*** Opening Data ***
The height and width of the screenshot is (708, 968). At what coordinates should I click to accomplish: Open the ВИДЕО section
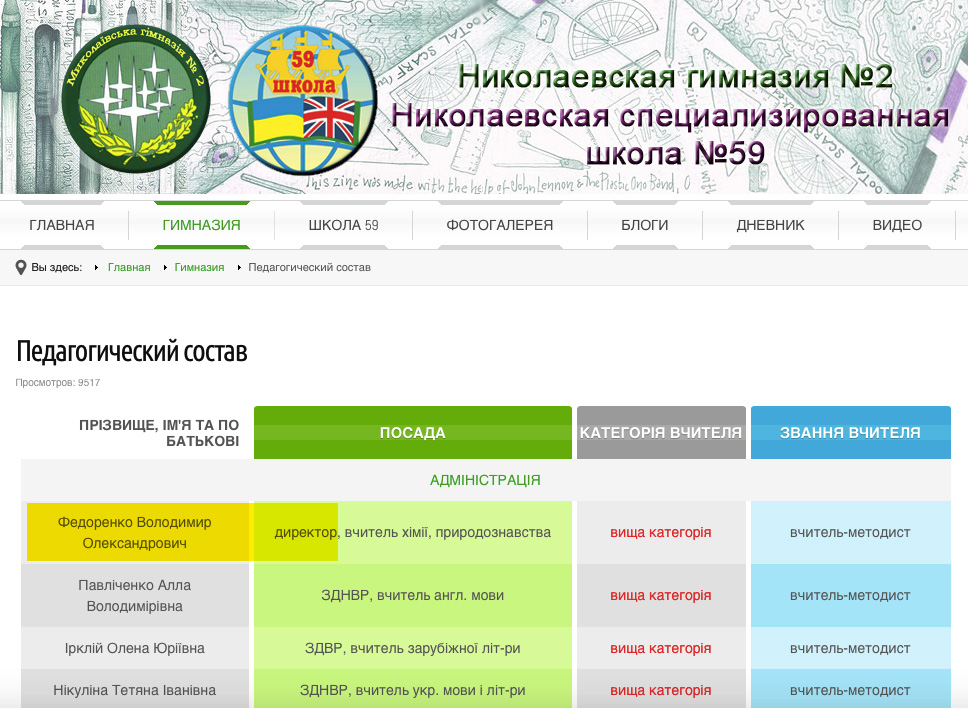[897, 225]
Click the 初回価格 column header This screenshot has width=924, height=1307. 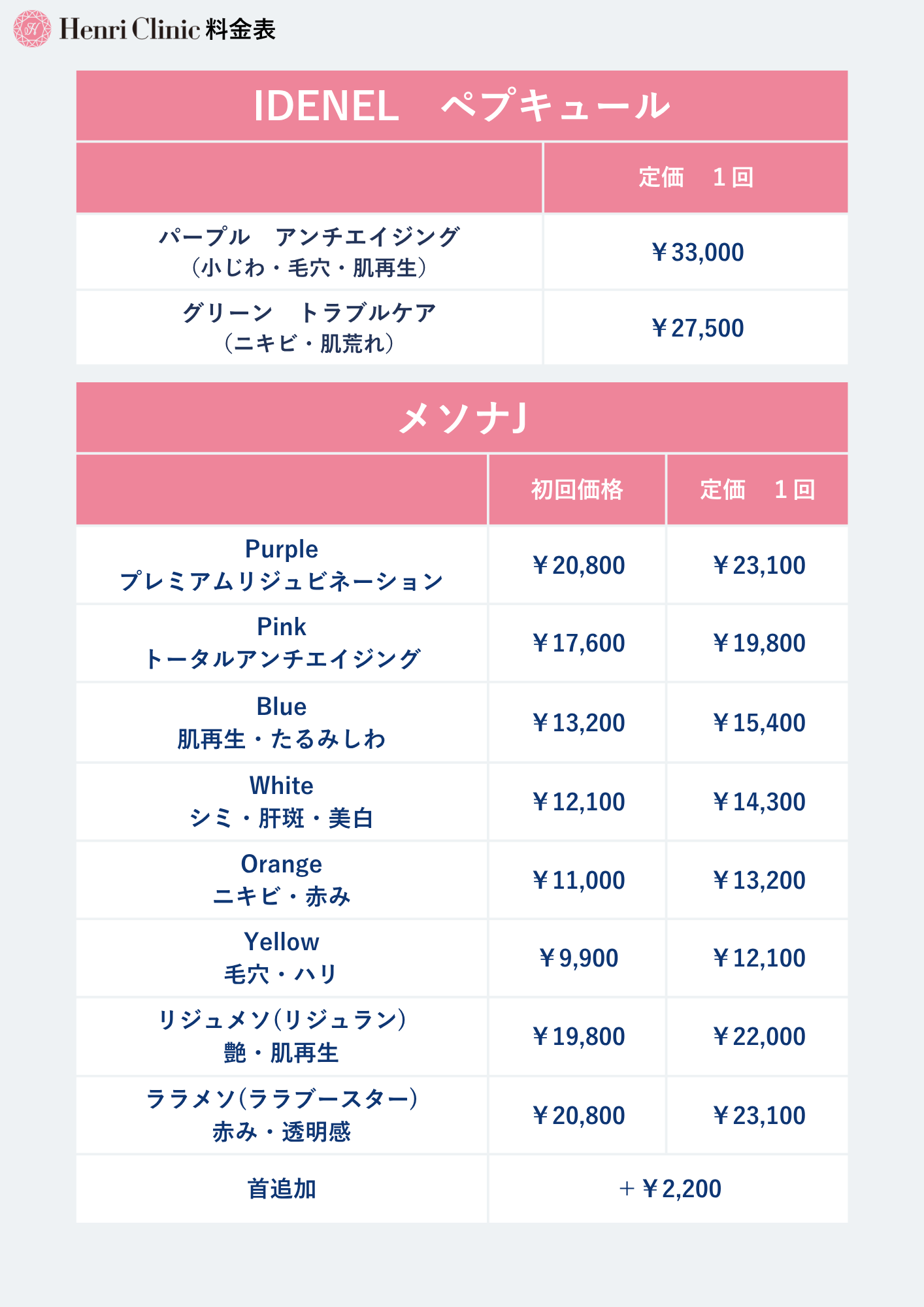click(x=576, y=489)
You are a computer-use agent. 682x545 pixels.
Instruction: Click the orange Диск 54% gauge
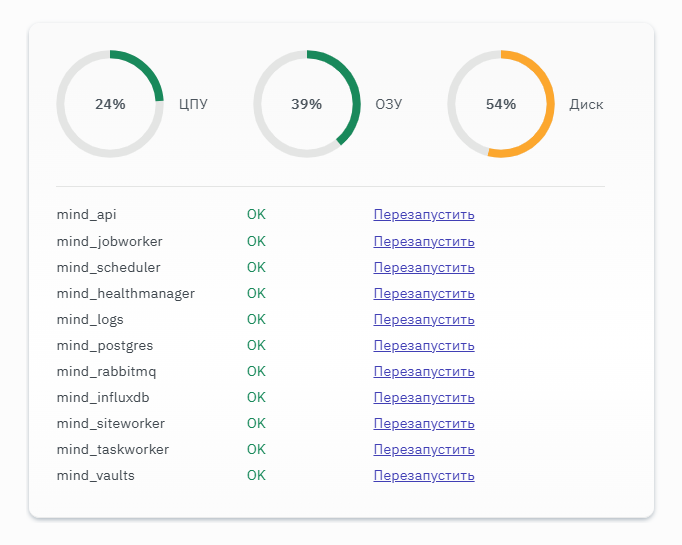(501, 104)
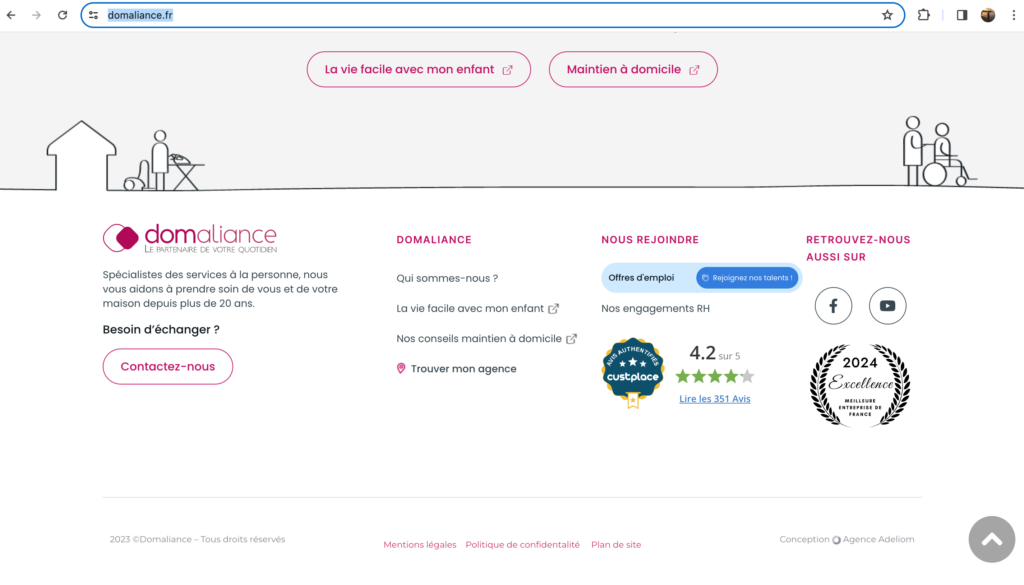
*** Closing Data ***
■ **Problem description**: From the line with "You are a computer-use agent. 682x545 pixels." to the final line of the records, inclusive, set down the lines exactly and add nothing; leave every picture out.

■ **Expected answer**:
You are a computer-use agent. 682x545 pixels.
Instruction: Click the orange Диск 54% gauge
(501, 104)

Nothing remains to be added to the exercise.